Labor Pains: Because Being in a Union can be Painful

“Welcome to another sorry example of the education empire striking back against reformers”

Among mainstream newspapers, there is no better voice on education reform than the editorial page of the Wall Street Journal. Today the paper eyes Atlanta, where reform seems to be scorched away before it can help improve education for our kids. There only two of 17 charter school applications — those originated by the school district — have been approved. Meanwhile, the editorial notes:

To fully appreciate the lengths some districts will go to deny education choice, it’s hard to beat what happened to Nina Gilbert last month. Ms. Gilbert wants to start a college prep charter school for girls in Gwinnett County. It would serve students who now attend schools where 33% of blacks and 13% of Latinos graduated last year, and 80% qualified for free or reduced-price lunches.

The first objection from the local school board was that the school model violated Title IX gender-discrimination statutes and that the district would invite lawsuits from civil rights groups like the NAACP. So Ms. Gilbert produced a legal opinion that said single-sex charter schools do no such thing and are permitted under federal and state law. She also produced the head of the local NAACP, who supports the school and read a statement from the organization’s state and national chapters that said they take no position on charters or single-sex education and didn’t appreciate the local school board invoking them as a reason to deny Ms. Gilbert’s application.

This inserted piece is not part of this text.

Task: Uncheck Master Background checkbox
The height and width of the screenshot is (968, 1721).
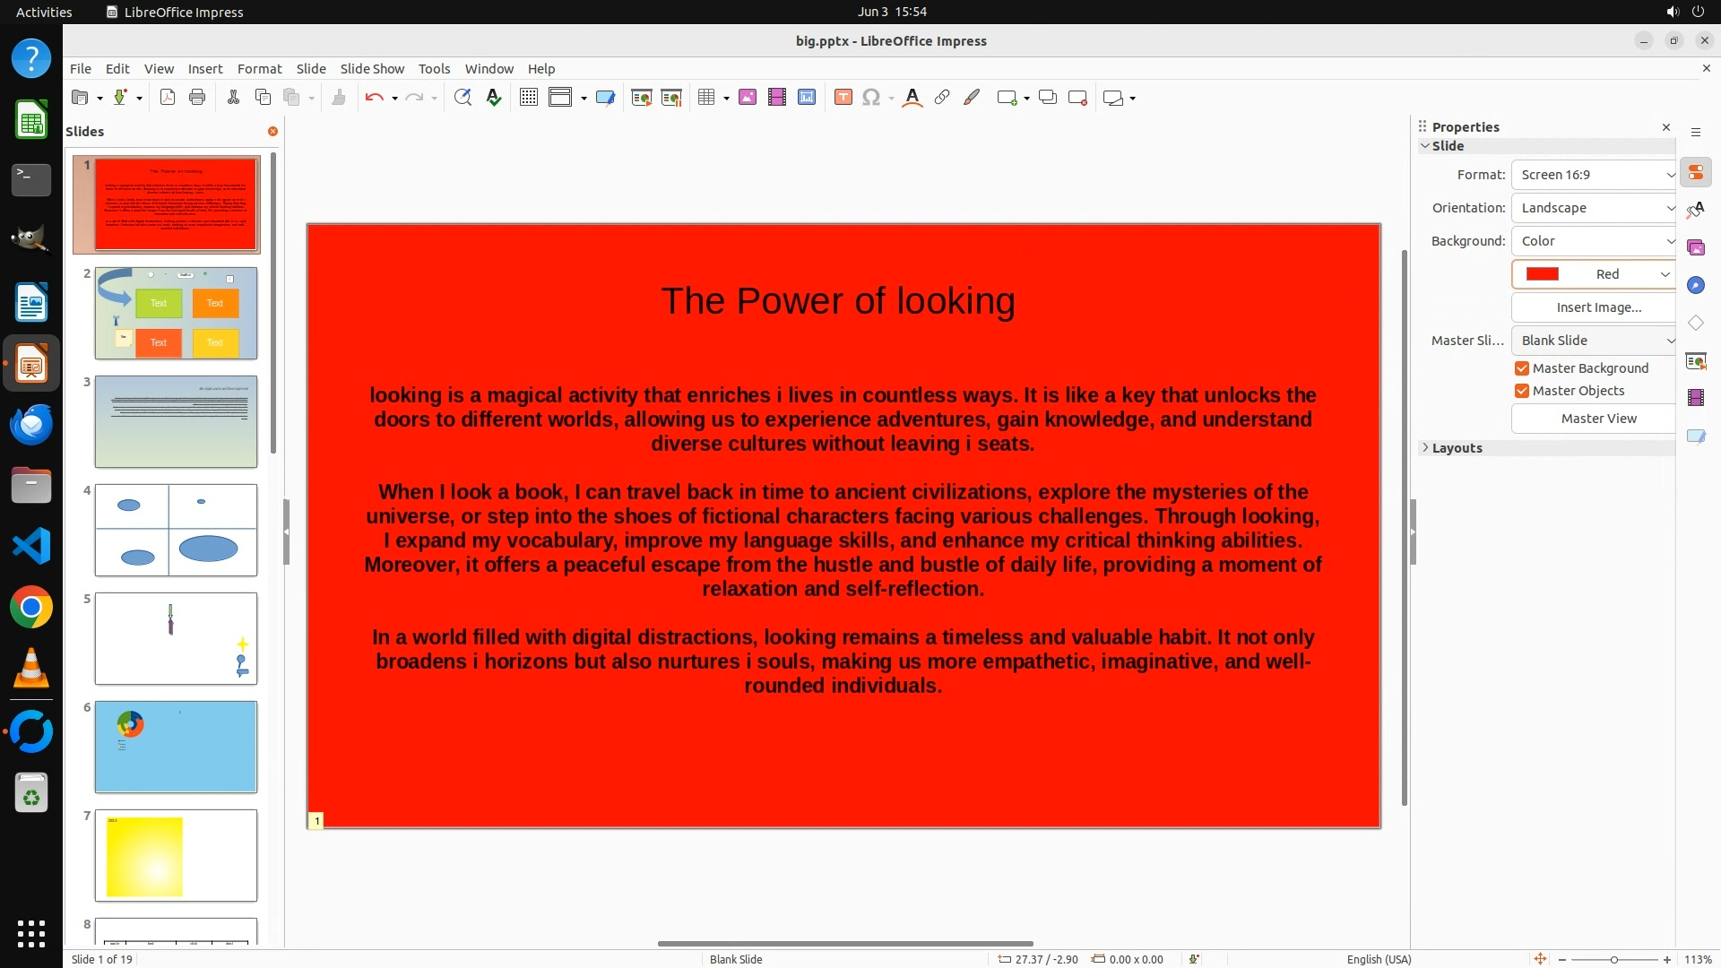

The board finally acknowledged, albeit grudgingly, that Ms. Gilbert’s school model complied with state and federal law. But it still denied the application on grounds that an all-girls school, in its view, was “not moral” and “just not fair” to boys. The board also chided Ms. Gilbert for such petty matters as omitting from her proposal the names of the bus drivers and bus monitors she would use to transport schoolkids.